Das Gesetz – Chance und Nutzen. Das IT-Sicherheitsgesetz ist kein Garant für 100-prozentige Sicherheit. Aber es setzt den Fokus auf wichtige Strukturen der Gesellschaft im Hinblick auf ein Mindestniveau an IT-Sicherheit. Deutschland ist stark in der Industrie und gleichzeitig stark auf dem Gebiet der IT-Sicherheit. Wenn dieses Know-how sinnvoll verknüpft in sicheren Lösungen für den Betrieb kritischer Systeme und Anlagen mündet, bedeutet dies auch einen Wettbewerbsvorteil für Deutschland. Das IT-Sicherheitsgesetz kann, wenn auch anders motiviert, neben der wichtigen Steigerung der IT-Sicherheit auch einen positiven Effekt für die Wirtschaft haben.

▶ [AUFGABENSTELLUNG]: Führe den Text über das IT-Sicherheitsgesetz im Anschluss an seinen letzten Satz weiter.

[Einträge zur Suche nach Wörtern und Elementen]
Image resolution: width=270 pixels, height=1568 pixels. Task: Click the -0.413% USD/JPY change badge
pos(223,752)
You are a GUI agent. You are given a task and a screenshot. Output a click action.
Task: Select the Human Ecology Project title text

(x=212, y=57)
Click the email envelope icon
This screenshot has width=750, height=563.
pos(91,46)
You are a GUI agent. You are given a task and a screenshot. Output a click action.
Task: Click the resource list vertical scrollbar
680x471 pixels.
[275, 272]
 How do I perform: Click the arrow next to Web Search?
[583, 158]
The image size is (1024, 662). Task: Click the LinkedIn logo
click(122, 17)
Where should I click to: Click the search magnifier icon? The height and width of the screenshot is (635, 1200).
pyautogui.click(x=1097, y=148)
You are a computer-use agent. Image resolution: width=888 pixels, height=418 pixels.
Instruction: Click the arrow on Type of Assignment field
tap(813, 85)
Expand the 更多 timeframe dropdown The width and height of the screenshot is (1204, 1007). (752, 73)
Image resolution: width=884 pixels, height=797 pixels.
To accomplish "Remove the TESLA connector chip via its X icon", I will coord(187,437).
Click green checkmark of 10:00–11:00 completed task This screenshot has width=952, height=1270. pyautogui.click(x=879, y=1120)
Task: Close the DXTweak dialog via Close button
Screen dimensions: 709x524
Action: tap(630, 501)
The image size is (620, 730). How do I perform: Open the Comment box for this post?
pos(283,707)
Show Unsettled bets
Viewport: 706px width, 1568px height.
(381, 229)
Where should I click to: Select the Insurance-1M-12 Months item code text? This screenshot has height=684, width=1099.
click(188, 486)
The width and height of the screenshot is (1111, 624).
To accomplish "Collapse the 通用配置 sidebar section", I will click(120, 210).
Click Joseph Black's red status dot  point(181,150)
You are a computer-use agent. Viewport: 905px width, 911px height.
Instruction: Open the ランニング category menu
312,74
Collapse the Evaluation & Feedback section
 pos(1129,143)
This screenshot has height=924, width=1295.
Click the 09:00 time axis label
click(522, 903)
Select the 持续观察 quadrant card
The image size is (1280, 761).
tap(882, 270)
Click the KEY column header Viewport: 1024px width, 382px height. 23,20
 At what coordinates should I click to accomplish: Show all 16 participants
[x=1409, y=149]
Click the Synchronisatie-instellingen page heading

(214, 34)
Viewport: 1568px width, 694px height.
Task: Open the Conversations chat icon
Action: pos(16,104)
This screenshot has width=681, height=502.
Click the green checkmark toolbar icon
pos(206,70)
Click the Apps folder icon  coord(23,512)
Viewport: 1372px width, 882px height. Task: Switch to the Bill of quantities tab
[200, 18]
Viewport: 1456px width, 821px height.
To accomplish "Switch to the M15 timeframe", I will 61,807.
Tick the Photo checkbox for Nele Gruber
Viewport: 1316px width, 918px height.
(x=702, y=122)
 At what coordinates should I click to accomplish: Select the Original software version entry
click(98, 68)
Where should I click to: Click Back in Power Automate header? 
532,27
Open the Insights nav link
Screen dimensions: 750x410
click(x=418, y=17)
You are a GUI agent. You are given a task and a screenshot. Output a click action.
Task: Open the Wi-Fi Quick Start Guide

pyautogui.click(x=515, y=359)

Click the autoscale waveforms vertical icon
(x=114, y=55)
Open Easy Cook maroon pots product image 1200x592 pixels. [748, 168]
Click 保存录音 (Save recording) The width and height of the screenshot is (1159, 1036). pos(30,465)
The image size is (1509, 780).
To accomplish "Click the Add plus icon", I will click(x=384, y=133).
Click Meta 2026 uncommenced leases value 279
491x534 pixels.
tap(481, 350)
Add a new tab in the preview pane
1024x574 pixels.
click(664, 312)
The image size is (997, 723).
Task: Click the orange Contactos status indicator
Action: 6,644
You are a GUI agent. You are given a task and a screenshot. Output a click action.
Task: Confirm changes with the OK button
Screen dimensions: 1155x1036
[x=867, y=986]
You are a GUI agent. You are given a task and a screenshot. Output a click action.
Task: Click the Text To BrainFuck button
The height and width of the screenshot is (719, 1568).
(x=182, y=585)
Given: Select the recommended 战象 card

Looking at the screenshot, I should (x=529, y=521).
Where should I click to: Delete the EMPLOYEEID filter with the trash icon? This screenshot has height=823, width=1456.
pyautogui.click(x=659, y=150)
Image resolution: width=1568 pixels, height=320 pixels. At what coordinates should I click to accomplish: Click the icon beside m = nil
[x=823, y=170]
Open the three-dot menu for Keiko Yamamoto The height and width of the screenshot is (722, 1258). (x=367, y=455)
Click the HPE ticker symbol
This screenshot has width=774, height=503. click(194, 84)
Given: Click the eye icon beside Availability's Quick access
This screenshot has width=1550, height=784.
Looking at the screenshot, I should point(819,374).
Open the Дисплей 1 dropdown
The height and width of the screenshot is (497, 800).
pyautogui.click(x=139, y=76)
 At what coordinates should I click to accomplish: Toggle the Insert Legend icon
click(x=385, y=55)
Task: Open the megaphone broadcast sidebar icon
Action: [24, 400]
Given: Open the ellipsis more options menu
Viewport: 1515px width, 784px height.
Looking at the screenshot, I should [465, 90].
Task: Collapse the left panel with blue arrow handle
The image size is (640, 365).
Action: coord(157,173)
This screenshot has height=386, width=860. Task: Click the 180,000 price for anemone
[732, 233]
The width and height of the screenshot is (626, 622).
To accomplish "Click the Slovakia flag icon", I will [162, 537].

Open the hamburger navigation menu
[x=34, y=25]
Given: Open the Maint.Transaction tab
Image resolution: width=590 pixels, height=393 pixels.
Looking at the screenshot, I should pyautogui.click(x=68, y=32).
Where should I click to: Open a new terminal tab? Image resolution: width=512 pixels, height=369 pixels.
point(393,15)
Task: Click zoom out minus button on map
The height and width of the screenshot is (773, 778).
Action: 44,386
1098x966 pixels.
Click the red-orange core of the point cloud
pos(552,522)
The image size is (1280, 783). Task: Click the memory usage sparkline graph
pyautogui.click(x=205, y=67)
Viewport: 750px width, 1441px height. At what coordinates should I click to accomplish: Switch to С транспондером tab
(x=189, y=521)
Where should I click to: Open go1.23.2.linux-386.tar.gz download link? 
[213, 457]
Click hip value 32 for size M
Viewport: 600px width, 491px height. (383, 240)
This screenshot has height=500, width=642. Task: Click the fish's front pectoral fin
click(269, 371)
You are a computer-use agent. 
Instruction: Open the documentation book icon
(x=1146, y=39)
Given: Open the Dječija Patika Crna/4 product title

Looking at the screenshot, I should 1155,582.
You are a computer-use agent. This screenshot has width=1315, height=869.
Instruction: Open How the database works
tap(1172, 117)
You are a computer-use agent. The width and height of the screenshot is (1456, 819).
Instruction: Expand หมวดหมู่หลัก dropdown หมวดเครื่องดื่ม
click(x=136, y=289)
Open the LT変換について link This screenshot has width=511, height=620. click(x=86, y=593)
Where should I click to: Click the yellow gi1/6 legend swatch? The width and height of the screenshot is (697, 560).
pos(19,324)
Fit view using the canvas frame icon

▶ [LÖSUNG ZUR AUFGABE]:
Je nach Sichtweise lässt sich das Gesetz kritisch betrachten, aber das Ziel die Sicherheit zu stärken, ist garantiert ein erstrebenswertes Ziel. Über den Erfolg oder Misserfolg des Gesetzes werden letzten Endes die handelnden Personen entscheiden.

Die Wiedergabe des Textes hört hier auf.